Cape Town based Freediver Hanli Prinsloo has
been on the West Coast of Sweden competing in the Nordic Deep Freediving
Competition. Freediving is the sport of diving as deep, as long or as far as
possible on one single breath of air. She surprised herself and her competitors
by setting four new South African records and winning the competition.

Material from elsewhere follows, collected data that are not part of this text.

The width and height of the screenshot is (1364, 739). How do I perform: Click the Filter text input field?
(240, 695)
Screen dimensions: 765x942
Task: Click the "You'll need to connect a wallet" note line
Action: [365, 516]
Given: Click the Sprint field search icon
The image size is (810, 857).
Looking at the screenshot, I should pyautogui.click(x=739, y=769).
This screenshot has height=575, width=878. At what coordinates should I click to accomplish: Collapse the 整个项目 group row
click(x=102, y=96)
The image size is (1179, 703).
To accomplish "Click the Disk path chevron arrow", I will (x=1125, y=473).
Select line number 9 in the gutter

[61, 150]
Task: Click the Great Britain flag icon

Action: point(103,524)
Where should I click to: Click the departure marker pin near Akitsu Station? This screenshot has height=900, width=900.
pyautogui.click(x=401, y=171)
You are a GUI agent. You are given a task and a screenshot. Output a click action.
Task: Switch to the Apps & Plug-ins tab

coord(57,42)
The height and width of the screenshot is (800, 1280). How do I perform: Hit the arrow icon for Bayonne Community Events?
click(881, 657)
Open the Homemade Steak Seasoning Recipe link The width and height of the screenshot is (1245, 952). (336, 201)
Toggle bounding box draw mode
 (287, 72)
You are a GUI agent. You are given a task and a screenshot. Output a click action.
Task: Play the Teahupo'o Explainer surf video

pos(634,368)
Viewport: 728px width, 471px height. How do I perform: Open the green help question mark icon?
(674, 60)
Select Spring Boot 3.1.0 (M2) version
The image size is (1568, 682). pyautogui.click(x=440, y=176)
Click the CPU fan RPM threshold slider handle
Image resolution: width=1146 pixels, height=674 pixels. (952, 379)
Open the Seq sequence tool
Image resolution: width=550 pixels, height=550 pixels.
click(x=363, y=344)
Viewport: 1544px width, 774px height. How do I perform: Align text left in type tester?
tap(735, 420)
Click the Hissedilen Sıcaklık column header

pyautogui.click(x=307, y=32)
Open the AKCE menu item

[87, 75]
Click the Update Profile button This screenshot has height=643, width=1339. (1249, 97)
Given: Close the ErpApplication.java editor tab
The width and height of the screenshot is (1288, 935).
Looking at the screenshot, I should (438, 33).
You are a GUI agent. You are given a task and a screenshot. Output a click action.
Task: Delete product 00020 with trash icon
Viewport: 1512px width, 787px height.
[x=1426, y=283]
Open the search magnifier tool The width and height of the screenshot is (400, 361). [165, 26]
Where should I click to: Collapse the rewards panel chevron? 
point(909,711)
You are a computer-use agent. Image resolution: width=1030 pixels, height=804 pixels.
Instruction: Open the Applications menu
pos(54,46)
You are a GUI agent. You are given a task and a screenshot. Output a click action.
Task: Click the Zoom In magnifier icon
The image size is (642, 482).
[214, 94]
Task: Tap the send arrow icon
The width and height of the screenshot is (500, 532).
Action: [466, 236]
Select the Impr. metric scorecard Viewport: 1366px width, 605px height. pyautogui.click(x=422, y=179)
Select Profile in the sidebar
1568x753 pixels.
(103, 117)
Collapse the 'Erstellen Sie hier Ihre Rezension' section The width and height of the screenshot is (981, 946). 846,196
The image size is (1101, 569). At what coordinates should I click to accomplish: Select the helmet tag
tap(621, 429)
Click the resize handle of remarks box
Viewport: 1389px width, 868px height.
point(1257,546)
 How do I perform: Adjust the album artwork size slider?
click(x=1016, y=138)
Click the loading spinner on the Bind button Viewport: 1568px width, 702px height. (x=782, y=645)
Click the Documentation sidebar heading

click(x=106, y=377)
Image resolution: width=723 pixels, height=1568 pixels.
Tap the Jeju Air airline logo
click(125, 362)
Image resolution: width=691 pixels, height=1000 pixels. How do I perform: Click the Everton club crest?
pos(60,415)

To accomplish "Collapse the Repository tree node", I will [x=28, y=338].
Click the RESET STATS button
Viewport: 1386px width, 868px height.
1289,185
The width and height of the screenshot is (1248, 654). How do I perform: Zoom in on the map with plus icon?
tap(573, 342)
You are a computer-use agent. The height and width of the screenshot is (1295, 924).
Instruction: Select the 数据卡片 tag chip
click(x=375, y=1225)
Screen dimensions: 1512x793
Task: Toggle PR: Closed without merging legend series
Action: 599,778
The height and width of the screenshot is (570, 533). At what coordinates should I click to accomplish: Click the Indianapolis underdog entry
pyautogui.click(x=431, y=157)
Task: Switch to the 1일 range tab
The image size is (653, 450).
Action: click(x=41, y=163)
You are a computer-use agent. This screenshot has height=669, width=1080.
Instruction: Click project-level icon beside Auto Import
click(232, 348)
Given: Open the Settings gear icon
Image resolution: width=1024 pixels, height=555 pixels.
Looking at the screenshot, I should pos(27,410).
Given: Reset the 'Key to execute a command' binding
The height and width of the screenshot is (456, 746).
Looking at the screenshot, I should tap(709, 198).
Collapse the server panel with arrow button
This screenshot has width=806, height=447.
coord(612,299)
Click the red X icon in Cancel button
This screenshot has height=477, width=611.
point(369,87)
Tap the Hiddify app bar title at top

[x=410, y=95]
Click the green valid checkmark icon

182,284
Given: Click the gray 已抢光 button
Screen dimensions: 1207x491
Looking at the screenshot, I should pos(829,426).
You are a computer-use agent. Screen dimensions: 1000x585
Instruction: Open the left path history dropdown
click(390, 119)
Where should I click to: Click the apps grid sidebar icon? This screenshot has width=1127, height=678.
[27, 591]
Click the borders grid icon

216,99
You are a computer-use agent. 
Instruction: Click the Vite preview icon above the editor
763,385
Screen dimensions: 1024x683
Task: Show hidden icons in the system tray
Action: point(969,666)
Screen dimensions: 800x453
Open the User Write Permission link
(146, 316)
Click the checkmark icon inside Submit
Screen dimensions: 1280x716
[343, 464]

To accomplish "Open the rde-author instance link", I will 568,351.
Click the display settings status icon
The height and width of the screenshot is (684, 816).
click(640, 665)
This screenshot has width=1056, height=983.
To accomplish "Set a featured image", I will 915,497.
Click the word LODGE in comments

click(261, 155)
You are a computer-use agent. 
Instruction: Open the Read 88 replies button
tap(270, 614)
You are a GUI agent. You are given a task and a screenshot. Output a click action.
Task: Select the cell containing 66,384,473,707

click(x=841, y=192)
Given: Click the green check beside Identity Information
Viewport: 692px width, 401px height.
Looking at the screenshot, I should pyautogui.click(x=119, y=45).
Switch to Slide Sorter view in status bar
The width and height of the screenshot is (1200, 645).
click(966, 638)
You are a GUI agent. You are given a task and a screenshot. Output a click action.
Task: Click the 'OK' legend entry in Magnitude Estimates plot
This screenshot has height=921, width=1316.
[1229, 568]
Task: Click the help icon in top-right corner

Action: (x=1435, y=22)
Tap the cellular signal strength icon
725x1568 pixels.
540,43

Immersion is a depth discipline where the diver pulls herself down and back up
a rope. Hanli broke the previous record of 42meters by doing a 50meter dive into
the black cold waters of the Gullmarsfjord. The pool disciplines started with a
Dynamic No Fins record, where the diver swims breaststroke under water, here
Hanli broke the previous 78meter record by swimming 126meters underwater. This
dive ranks her among the top five women in the world.

The next day
Hanli broke her own Static Apnea record, floating face down holding her breath,
with a 5minute 39second breath-hold. And on the last day Dynamic With Fins, she
broke her own 129meter record by doing a successful 150meter dive, swimming
underwater with a monofin. Hanli now holds four of the six South African
Freediving records.

Hanli has
been freediving for 10 years and teaches freediving in Cape Town, Mozambique,
Egypt, Sweden and with Blue Wilderness in
Umkomaas. Her focus is on wildlife freediving, scouring the oceans for big fish
and mammals, freediving with whales, dolphins, sharks and any other fish.
Nordic Deep 2008 was her first big competition since the 2006 World

She works
very hard with mental strength, visualization and deep relaxation, and also
relies on her coach’s support. Her aim is train more this year and prepare for
the Individual World Championship next year.

Hanli, who
believes that freediving is about getting to know yourself, seeing into
yourself, and diving into that beauty, told gsport about her love for
freediving and the state of the sport in South Africa.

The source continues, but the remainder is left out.